Communities and Consequences
Communities and Consequences

There are no scheduled airdates for this program.
Best NH Documentary – 2008 New Hampshire Film Festival
Series Website: http://www.communitiesandconsequences.org/

How did the Granite State get so gray? Is New Hampshire slowly committing economic suicide? A demographic imbalance is a threat to our state’s “human ecology” and could have dire consequences, according to Communities and Consequences, a provocative new independent film from award-winning director/producer Jay Childs. The documentary examines how community decisions are fueling unbalanced growth and a frightening demographic shift, with unintended results.

The film confronts and questions many long-held myths that have heavily influenced local development decisions, including those of explosive population growth, the aging of New Hampshire as simply a natural trend, and the belief that families with children will increase property taxes. Filmmaker Jay Childs travels with expert demographer Peter Francese to communities across New Hampshire to talk to business owners, town officials, young professionals and active citizens about the causes and consequences of a rapidly aging state.

Communities and Consequences reveals what is happening in many cities and towns to cause the unbalancing of our human ecology. The film follows a town meeting in Marlborough as a new school is voted down for the seventh time because residents fear it will bring in more children, a burden they cannot afford. It looks at the difficulties business owners in Hanover, Weare, and Portsmouth are having hiring and retaining workers. And the film takes us to Deerfield, where despite a shortage of work-force housing, community members are fighting a new development that would include affordable homes because they are afraid of the impact on their town and schools.

ACTION ITEM:
Print the full documentary description word for word, with nothing changed. The listing that comes next has no connection to the documentary description.

DATA EXTRACT:
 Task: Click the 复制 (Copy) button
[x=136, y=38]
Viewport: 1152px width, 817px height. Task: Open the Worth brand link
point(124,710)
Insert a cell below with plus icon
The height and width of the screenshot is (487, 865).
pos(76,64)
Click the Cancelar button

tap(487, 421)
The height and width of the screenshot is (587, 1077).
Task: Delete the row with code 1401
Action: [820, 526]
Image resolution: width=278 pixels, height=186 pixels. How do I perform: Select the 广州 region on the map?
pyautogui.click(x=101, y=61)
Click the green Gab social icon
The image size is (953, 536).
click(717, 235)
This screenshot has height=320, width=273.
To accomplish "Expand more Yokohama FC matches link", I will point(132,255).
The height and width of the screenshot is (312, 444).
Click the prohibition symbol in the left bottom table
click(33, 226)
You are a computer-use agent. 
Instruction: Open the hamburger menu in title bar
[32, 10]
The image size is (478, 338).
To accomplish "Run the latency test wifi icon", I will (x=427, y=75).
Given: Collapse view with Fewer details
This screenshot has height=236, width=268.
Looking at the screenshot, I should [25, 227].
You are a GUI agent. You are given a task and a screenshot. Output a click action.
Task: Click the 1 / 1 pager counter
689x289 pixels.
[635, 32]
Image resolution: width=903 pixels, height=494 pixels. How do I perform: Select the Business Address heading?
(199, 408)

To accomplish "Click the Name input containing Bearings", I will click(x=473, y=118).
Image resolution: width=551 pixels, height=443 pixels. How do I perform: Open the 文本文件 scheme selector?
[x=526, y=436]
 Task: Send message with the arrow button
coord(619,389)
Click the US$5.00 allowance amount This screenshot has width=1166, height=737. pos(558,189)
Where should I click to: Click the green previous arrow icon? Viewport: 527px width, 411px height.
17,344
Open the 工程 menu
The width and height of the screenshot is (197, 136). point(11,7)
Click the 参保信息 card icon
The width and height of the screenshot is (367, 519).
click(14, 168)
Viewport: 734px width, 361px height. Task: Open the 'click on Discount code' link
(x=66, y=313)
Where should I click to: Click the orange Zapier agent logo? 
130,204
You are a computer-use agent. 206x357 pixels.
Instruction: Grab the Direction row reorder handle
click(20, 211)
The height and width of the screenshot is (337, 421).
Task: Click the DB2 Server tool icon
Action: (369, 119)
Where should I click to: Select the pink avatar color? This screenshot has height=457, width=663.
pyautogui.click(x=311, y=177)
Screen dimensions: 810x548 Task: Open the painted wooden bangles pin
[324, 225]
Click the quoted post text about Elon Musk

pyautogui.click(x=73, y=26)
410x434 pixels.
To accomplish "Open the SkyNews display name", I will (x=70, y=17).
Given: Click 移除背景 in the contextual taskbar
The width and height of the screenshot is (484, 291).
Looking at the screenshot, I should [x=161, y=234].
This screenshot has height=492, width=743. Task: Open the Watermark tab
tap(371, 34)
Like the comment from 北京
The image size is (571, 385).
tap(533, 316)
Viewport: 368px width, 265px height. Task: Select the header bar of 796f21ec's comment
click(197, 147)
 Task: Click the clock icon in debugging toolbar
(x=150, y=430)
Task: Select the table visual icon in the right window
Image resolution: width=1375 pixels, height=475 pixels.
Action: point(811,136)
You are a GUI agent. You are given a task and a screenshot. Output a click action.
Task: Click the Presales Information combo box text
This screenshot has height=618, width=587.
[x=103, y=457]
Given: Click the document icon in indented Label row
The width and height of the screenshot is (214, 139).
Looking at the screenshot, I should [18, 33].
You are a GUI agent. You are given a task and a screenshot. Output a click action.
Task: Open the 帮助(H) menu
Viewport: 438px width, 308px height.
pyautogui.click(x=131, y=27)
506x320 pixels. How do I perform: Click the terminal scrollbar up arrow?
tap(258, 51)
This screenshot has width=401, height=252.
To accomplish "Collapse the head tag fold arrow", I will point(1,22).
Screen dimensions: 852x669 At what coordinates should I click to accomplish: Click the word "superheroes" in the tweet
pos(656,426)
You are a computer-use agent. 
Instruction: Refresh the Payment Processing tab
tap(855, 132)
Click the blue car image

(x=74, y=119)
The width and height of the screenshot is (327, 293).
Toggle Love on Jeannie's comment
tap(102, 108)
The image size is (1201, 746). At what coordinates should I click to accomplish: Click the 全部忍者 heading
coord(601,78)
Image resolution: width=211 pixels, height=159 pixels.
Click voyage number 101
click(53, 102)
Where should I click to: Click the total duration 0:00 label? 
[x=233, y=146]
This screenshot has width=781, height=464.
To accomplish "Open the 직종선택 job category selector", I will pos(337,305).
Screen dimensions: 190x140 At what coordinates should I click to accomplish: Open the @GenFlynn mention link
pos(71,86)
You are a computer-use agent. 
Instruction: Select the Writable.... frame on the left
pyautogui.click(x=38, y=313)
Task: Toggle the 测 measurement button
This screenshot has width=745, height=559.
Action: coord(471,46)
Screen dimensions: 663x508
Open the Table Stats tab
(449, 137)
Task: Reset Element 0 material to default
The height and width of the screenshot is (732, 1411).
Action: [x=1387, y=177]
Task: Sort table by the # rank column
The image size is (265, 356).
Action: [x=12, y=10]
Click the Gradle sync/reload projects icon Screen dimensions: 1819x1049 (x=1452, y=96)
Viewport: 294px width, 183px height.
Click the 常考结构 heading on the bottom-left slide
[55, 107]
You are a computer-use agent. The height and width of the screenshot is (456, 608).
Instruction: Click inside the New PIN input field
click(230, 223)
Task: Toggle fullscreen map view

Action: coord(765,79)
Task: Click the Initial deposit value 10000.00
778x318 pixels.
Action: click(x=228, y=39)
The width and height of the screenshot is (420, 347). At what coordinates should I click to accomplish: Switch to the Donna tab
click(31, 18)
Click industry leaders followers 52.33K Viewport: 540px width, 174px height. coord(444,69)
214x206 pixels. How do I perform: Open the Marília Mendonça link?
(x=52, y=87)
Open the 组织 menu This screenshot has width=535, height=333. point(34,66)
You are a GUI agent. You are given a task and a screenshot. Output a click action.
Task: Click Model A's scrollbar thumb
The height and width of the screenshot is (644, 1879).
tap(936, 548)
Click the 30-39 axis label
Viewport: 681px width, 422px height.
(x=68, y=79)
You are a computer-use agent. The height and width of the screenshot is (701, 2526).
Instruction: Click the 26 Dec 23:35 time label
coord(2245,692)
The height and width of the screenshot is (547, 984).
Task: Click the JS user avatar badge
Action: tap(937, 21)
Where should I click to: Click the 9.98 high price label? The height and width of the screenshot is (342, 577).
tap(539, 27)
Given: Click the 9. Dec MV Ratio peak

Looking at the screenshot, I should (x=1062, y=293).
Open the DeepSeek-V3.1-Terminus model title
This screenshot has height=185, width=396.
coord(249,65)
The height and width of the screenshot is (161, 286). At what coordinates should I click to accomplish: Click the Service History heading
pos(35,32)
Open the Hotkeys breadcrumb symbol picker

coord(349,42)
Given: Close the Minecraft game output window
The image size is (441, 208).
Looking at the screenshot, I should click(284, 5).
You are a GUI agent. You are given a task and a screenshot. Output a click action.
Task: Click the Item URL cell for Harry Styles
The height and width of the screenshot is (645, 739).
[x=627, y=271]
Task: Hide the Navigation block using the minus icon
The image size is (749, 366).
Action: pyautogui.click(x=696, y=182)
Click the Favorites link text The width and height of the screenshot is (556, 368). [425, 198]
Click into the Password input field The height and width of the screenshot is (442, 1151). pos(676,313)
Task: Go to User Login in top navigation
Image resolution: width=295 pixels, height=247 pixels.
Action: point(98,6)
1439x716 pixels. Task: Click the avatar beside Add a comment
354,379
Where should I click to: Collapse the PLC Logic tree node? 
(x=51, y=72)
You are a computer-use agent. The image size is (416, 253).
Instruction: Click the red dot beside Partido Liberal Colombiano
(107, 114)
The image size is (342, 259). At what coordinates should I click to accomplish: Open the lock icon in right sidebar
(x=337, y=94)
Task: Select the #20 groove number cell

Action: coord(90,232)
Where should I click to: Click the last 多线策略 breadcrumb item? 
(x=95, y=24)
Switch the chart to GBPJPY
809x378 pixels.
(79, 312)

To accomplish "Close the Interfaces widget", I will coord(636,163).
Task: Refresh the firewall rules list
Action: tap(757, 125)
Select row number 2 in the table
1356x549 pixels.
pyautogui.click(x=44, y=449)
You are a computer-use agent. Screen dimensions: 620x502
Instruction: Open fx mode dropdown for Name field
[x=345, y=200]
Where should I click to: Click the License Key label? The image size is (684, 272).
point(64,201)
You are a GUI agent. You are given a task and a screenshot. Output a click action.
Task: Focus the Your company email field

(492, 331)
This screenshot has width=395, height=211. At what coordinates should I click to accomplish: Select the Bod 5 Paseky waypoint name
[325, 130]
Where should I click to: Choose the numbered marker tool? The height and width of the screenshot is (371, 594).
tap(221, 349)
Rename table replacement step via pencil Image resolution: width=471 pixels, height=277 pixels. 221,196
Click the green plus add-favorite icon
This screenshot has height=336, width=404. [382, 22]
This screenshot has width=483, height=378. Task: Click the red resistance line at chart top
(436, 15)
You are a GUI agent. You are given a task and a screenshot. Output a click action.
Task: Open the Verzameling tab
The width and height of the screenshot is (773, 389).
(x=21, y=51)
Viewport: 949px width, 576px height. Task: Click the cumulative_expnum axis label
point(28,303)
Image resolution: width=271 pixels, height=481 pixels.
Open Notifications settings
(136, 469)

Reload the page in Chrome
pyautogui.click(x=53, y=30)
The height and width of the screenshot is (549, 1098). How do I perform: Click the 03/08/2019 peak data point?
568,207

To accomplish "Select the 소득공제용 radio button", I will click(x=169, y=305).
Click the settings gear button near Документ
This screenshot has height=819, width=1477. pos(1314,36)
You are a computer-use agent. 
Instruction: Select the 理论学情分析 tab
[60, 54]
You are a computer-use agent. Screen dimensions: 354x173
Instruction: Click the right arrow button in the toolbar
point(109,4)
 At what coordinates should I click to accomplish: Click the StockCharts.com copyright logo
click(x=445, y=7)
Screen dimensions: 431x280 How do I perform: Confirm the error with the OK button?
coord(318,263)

SOLUTION TO THIS PROBLEM:
Communities and Consequences
Communities and Consequences

There are no scheduled airdates for this program.
Best NH Documentary – 2008 New Hampshire Film Festival
Series Website: http://www.communitiesandconsequences.org/

How did the Granite State get so gray? Is New Hampshire slowly committing economic suicide? A demographic imbalance is a threat to our state’s “human ecology” and could have dire consequences, according to Communities and Consequences, a provocative new independent film from award-winning director/producer Jay Childs. The documentary examines how community decisions are fueling unbalanced growth and a frightening demographic shift, with unintended results.

The film confronts and questions many long-held myths that have heavily influenced local development decisions, including those of explosive population growth, the aging of New Hampshire as simply a natural trend, and the belief that families with children will increase property taxes. Filmmaker Jay Childs travels with expert demographer Peter Francese to communities across New Hampshire to talk to business owners, town officials, young professionals and active citizens about the causes and consequences of a rapidly aging state.

Communities and Consequences reveals what is happening in many cities and towns to cause the unbalancing of our human ecology. The film follows a town meeting in Marlborough as a new school is voted down for the seventh time because residents fear it will bring in more children, a burden they cannot afford. It looks at the difficulties business owners in Hanover, Weare, and Portsmouth are having hiring and retaining workers. And the film takes us to Deerfield, where despite a shortage of work-force housing, community members are fighting a new development that would include affordable homes because they are afraid of the impact on their town and schools.